Space Debris – The Problem of Orbital Trash

Space Debris Orbiting Earth Trash ISO

A limited number of objects orbit Earth. Most eminently, there’s the moon, likely formed billions of years ago when Theia, a Mars-sized body, collided with Earth and hurled vaporized chunks of the young planet’s crust into space. The next cadre of objects are space stations, which currently only include the International Space Station (ISS)—China’s Tiangog-1 disintegrated in the atmosphere over the South Pacific on April 2, 2018. Next, there’s satellites, which number over 1,700.

Most prolifically, however, there’s junk. In fact, thousands of pieces of space debris currently orbit the earth.

It can be said that trash is merely what we leave behind. And, ever since the Soviet satellite Sputnik was launched in 1957, we’ve left a lot of materials just beyond our atmosphere. The below video created by Dr. Stuart Grey, lecturer at University College London and part of the Space Geodesy and Navigation Laboratory, demonstrates the total number of space trash from 1957 to 2016.

There are currently just over 17,000 trackable objects in orbit. Over 40,000 manmade objects have been tracked in Earth orbit since the advent of space travel, but have since burned up. It should be noted, however, that the total amount of detritus orbiting our planet it likely significantly higher than this amount.

NASA and the U.S. Department of Defense (DoD) cooperate and share responsibilities for characterizing the satellite environment. This includes orbital debris. However, NASA only has the capabilities to determine the extent of the population for objects less than 4 inches (10 centimeters) in diameter, and the DoD maintains a highly accurate satellite catalog on objects in Earth orbit that are larger than a softball.

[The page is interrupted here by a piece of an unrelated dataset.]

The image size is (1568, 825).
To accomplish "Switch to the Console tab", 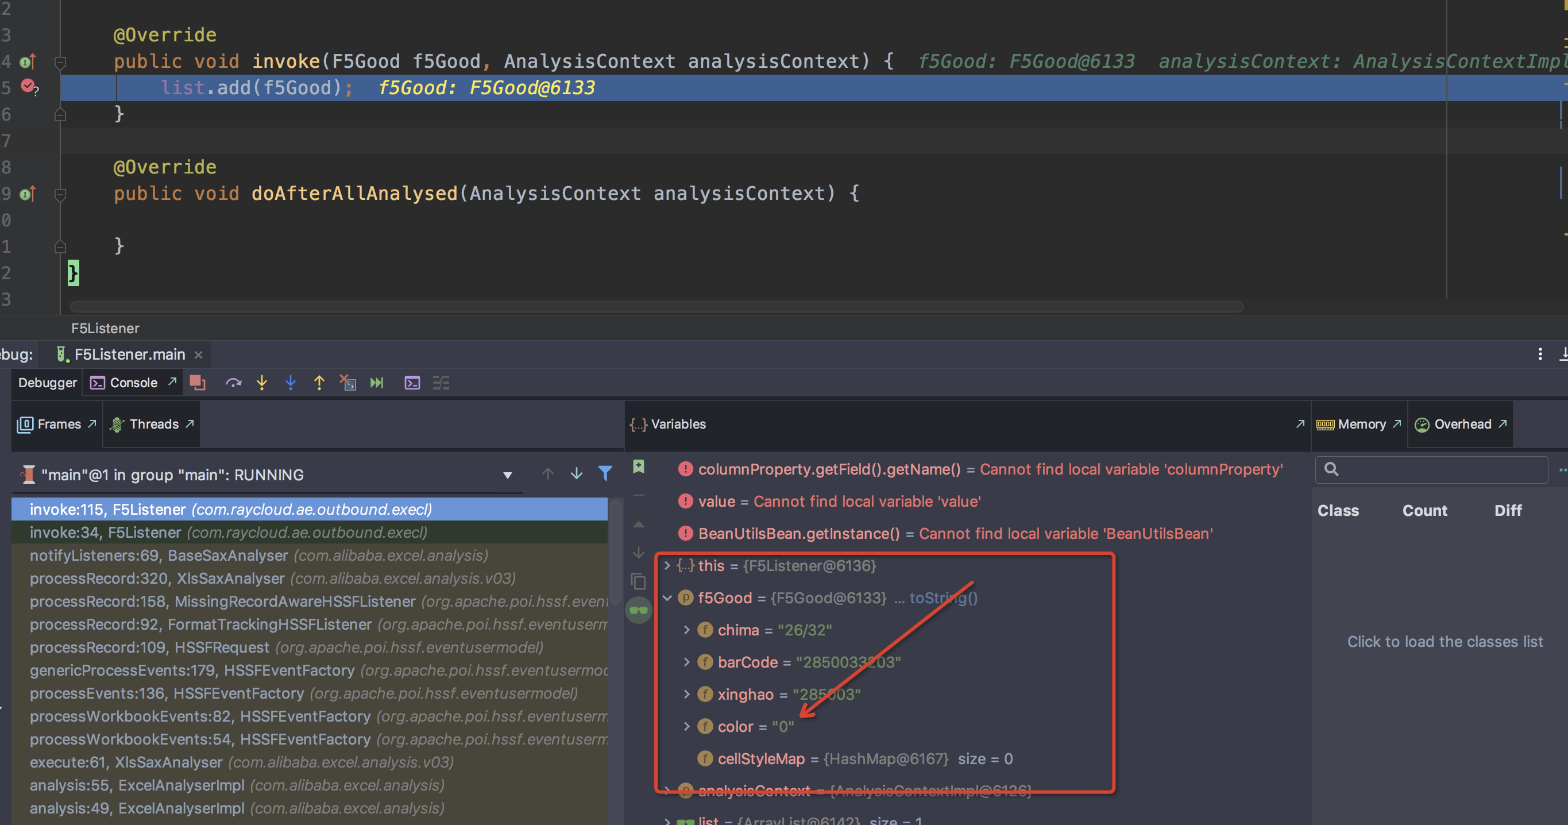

Because of this, the exact amount of space debris orbiting the earth is likely significantly larger. Some estimates have placed it around 500,000. In fact, it was once estimated that the total number of space debris larger than 1 millimeter totaled more than 170 million.

Regardless of the exact count, the presence of space junk surrounding our planet is a problem. Traveling at speeds up to 17,500 miles per hour, even the smallest piece of space trash can damage a satellite or spacecraft. In fact, a number of space shuttle windows have needed replacement due to damage caused by impact with paint flecks.

For handling space debris, NASA has a set of long-standing guidelines that are used to assess whether the threat of close pass with known garbage is sufficient to warrant evasive action or other precautions. NASA also follows policies and standards for limiting orbital debris.

Similarly, ISO has published ISO 16126:2014 – Space systems – Assessment of survivability of unmanned spacecraft against space debris and meteoroid impacts to ensure successful post-mission disposal for assessing the potential impact of artificial, as well as natural (meteoroid), debris and ISO 24113:2019 – Space systems – Space debris mitigation requirements for reducing the likelihood of new space debris being introduced by assuring prevention in the design of unmanned spacecraft systems. ISO has also released several technical reports for handling this subject.

These efforts can help to prevent the introduction of new space debris and allow for safe navigation of spacecraft, but the issue of orbital rubbish persists. Even the introduction of new space debris were to cease entirely (which is unlikely), there would still remain the problem of trash beyond the sky.

Image Source: Eric A. Nielsen, “ARES: Orbital Debris Program Office Photo Gallery,” NASA, accessed April 11, 2018.